Saturday, July 19, 2014

Deal doubles down . . . but doesn't help his case

Gov. Nathan Deal is apparently worried about the effect of the bombshell memo that was released two days ago.   He chose a friendly newsman -- the ultra-right-wing Erick Erickson -- and gave a one hour radio interview, defending the appropriateness of his staff aides' contacts with Holly LaBerge about his ethics case.

Now remember that Holly LaBerge is the Deal administration's chosen replacement for Stacey Kalberman, who they got rid of because she was pursuing his ethics investigation too rigorously.   One can argue that all the evidence points to LaBerge being their hand-picked person to go in and "take care of" the ethics violation case for Deal.

Apparently she wasn't completely on board.   Her memo, which has languished in the Attorney General's office for two years, unshared with the attorneys in Kalberman's lawsuit, implicates Deal's aides in pressuring her and threatening her.   It's possible of course that she was lying back then in writing this memo, but everything we know about the case points to the truth of her note.    Including Deal's need to spend an hour with a friendly radio host spinning the story one day after the news came out.

What Deal told Erickson was that the contact by his aides was completely appropriate -- just like any defendent might want to contact the prosecutor to inquire about the scheduling of his case and how the prosecutor was going to present the case.    Deal pointed out that, in fact, it was the five Commission members themselves that were the "jury" in the case.  And his aides did not contact them.

What this whitewash fails to take account of is this:   Deal is not just any defendent.  He is the most powerful politician in the state with the most control over the government itself.   His people after all got rid of LaBerge's predecessor, and they could do the same to her.

The prosecutor analogy doesn't help.   If you have a powerful governor, who could get the prosecutor fired, who intimidates and pressures the prosecutor about watering down a case against him -- it's quite possible for that prosecutor to present the case in such as way as to fool a jury into thinking it was no big deal.

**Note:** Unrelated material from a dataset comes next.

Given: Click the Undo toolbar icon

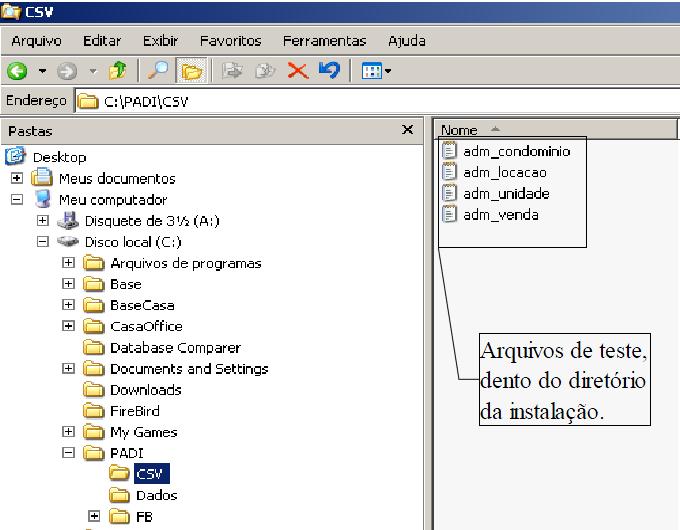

So for Deal's people -- his tax-payer paid top aides -- to call her and say the it would not be "in the best interests" of the committee, it's a pretty clear threat about her own job security.  So, let's have an independent prosecutor examine what she presented to the commission that led them to a wrist-slap verdict and a whitewash.    LaBerge may have "fixed" the case for Gov. Deal, but she planted her own revenge. . . . That memo . . .

In fact, you could say that this is the perfect time for that memo to surface -- just as Deal's reelection campaign shifts into high gear.    It could bring him down.

Nice try, governor.   But, as Groucho would say, "Close, but no cigar."    Actually, I don't believe he even came close.